7. Use matches instead of a lighter

When you need to light something (i.e. a candle, or a gas cooker), use stoves instead of a disposable lighter. Disposable lighters are inexpensive, but they take years to degrade (they are even found in the stomachs of dead birds).
The alternative: If you cannot detach yourself from the lighter, use at least one metal lighter that you can recharge: This reduces your plastic waste.

8. Avoid buying frozen food.

Frozen foods are convenient but often packaged in plastic. Of course, frozen foods packaged in cardboard are more environmentally friendly.
But, they are all equally problematic. In fact, the cardboard are sometimes coated with a plastic film.

9. Do not use plastic cutlery, say goodbye to plastic cutlery and plastic plates.

10. Reuse the Fruit trays

In Bali for example, some fruits are sold in styroforam / plastic trays.
The alternative: Instead of throwing these trays, bring them with you to the market when you do the shopping. This way you can ask the merchant to reuse them.

11. Do not buy any more plastic bottled fruit juices.

The alternative: Prepare your own juice at home or simply eat fresh fruit. This reduces your carbon footprint and is much better for the health. Indeed, most of the fruit juices its products from concentrate. Therefore, they have fewer vitamins and antioxidants than homemade fruit juice or fresh fruit.

If you really need to buy a fruit juice, choose the ones in a glass bottle instead of plastic.

12. Use home-made household products

Think of all these plastic bottles you buy in one year to do your cleaning: Tile cleaner, Glass cleaner, WC cleaner, dishwashing liquid, etc.
The alternative: With some basic ingredients, you can use your own homemade cleaners.

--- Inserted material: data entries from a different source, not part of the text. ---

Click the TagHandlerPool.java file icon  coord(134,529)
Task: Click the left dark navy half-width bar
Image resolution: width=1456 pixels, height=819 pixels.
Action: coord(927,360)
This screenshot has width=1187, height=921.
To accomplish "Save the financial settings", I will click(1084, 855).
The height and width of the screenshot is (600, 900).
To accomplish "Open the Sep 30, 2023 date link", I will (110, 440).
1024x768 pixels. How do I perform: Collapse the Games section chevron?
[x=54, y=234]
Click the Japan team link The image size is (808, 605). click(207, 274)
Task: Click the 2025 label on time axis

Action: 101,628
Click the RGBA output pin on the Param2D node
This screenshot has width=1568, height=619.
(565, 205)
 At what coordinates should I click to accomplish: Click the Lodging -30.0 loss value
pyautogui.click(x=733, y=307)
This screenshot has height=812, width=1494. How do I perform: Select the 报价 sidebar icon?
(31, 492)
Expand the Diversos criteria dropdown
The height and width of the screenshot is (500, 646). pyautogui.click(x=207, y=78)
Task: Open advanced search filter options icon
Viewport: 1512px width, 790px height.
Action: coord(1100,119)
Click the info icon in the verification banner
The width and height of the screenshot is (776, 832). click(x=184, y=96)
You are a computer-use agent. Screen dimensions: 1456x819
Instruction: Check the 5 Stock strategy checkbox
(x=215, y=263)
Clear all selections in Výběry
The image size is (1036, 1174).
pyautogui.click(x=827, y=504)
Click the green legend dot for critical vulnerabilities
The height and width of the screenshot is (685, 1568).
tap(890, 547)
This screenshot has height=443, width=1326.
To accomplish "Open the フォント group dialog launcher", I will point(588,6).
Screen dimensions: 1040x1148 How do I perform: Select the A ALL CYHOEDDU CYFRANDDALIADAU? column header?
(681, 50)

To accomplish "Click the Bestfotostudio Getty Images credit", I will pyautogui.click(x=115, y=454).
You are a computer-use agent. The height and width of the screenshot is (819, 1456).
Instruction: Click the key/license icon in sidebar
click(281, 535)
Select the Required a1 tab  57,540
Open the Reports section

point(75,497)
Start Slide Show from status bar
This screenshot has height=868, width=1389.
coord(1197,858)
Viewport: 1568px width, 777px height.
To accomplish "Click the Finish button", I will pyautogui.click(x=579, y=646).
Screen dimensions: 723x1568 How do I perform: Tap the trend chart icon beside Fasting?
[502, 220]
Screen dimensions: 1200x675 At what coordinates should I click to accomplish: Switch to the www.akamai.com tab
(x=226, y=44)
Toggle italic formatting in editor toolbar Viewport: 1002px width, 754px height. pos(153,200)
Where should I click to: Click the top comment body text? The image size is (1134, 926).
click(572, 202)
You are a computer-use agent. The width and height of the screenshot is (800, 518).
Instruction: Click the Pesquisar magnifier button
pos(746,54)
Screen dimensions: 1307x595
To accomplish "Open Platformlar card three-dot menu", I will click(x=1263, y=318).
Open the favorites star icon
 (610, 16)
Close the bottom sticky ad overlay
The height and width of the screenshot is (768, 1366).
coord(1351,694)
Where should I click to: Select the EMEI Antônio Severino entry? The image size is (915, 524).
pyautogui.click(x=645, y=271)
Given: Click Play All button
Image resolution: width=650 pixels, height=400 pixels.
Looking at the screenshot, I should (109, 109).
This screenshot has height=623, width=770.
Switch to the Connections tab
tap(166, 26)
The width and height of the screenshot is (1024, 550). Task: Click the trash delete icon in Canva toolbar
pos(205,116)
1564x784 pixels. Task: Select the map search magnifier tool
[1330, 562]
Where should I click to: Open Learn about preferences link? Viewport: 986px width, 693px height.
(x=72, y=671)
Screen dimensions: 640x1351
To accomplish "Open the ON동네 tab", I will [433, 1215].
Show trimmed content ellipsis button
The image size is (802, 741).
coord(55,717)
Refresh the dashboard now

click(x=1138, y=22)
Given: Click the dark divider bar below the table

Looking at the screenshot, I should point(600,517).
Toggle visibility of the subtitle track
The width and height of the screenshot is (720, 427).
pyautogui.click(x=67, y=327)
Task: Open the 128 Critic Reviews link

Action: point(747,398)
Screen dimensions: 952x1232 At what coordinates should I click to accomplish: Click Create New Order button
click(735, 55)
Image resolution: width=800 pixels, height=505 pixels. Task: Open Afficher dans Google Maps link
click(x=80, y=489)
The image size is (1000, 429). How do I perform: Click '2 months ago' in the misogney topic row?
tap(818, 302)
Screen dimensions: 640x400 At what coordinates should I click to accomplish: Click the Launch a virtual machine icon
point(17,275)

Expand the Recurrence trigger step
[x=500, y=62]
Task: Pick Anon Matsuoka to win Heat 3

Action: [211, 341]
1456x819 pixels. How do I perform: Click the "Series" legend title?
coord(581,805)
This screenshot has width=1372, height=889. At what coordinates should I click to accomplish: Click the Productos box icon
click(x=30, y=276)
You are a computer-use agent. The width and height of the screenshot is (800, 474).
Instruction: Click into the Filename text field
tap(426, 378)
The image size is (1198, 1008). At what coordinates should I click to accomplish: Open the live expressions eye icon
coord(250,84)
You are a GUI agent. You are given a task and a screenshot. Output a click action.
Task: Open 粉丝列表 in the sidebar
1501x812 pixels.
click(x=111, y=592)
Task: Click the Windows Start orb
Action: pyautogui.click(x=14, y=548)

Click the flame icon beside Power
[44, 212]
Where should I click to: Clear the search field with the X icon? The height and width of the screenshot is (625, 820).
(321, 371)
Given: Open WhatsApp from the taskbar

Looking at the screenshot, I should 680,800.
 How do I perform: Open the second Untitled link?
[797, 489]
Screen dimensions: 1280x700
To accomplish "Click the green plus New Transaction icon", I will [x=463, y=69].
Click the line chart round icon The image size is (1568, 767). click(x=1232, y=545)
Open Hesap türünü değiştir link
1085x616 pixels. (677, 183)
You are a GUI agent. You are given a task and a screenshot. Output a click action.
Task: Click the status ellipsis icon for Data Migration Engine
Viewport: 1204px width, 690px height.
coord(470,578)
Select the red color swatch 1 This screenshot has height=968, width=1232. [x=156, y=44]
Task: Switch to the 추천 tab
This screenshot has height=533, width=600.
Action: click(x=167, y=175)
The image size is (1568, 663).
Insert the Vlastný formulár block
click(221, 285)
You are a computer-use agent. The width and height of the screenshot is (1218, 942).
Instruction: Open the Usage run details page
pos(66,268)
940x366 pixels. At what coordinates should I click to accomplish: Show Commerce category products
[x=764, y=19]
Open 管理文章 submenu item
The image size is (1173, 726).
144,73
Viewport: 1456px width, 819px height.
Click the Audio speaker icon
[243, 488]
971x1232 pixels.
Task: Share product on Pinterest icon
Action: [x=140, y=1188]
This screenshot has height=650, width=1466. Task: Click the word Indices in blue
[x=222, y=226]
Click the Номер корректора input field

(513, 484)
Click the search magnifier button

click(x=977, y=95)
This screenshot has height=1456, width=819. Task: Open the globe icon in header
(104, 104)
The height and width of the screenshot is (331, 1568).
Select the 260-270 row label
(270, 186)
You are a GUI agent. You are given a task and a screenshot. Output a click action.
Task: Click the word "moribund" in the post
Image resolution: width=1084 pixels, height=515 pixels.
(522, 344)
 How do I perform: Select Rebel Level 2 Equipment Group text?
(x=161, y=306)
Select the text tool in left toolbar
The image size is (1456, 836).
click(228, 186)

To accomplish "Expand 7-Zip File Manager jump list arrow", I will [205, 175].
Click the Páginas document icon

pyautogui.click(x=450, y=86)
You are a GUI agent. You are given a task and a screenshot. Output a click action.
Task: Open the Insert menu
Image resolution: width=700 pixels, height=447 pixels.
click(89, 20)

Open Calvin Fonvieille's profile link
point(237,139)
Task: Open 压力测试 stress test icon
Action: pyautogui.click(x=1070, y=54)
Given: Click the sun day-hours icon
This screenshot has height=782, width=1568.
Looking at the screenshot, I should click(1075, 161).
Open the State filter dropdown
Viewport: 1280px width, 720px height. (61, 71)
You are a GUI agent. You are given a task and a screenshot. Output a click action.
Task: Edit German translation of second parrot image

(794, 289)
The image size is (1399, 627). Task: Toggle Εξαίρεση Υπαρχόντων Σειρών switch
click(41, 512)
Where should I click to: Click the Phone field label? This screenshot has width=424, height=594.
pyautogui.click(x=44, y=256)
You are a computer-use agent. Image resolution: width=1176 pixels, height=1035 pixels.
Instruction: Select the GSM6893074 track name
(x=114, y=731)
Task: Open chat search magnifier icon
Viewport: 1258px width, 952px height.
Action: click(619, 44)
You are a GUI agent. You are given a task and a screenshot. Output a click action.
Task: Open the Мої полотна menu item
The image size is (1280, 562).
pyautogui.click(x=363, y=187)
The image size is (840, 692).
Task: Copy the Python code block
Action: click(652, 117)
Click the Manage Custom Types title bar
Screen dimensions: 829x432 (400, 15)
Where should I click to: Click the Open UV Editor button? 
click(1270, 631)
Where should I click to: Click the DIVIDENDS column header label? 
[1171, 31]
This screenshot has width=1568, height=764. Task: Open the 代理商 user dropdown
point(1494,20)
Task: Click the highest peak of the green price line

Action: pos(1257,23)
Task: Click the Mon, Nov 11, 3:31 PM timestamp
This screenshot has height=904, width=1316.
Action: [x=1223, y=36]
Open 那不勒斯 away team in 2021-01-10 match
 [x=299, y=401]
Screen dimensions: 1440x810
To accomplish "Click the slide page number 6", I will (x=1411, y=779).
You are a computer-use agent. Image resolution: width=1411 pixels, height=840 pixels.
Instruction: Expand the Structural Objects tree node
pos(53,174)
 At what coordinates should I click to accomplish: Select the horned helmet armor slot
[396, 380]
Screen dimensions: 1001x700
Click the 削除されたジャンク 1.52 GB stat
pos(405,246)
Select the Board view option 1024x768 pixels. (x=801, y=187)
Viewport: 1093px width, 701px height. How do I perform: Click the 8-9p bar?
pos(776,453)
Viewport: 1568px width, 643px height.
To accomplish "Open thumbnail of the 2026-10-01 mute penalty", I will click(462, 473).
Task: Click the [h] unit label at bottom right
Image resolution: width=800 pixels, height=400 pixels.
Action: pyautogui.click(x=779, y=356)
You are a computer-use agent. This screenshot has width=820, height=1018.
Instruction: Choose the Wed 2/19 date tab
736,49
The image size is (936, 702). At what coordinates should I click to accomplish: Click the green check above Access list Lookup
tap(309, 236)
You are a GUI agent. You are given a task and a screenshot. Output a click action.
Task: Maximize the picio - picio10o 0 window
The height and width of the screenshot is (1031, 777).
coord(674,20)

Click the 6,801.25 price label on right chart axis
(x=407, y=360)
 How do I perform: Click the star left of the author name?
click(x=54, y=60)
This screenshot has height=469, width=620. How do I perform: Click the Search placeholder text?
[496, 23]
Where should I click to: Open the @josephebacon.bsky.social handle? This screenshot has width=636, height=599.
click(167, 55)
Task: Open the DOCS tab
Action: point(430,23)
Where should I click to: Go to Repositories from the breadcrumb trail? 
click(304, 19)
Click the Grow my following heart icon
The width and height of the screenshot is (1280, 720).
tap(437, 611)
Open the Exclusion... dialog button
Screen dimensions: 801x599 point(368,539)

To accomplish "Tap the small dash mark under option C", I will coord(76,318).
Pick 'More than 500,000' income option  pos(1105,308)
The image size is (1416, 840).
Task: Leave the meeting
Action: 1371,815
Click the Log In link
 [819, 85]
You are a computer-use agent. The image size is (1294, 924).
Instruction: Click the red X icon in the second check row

Here is the tool and recipe that you might like to make a multi-use home cleanser:

  • Preferably a glass or reusable plastic container
  • A glass and a tablespoon

Ingredients:

  • 2 tablespoons of baking soda
  • 1 tablespoon of white vinegar
  • 3 tablespoons of essential oils, for example, a mixture of jasmine, tree to the or cinnamon

How to:

  • Put 2 tablespoons of baking soda into the tin.
  • Add 2 litres of hot or 1 litre in a glass, 1 tablespoon of white vinegar, and 3 tablespoons of essential oils.
  • Pour this mixture into the container and shake the whole thing.

Replacing the disposable with durable is the basis of zero waste. What do you do to replace the disposable?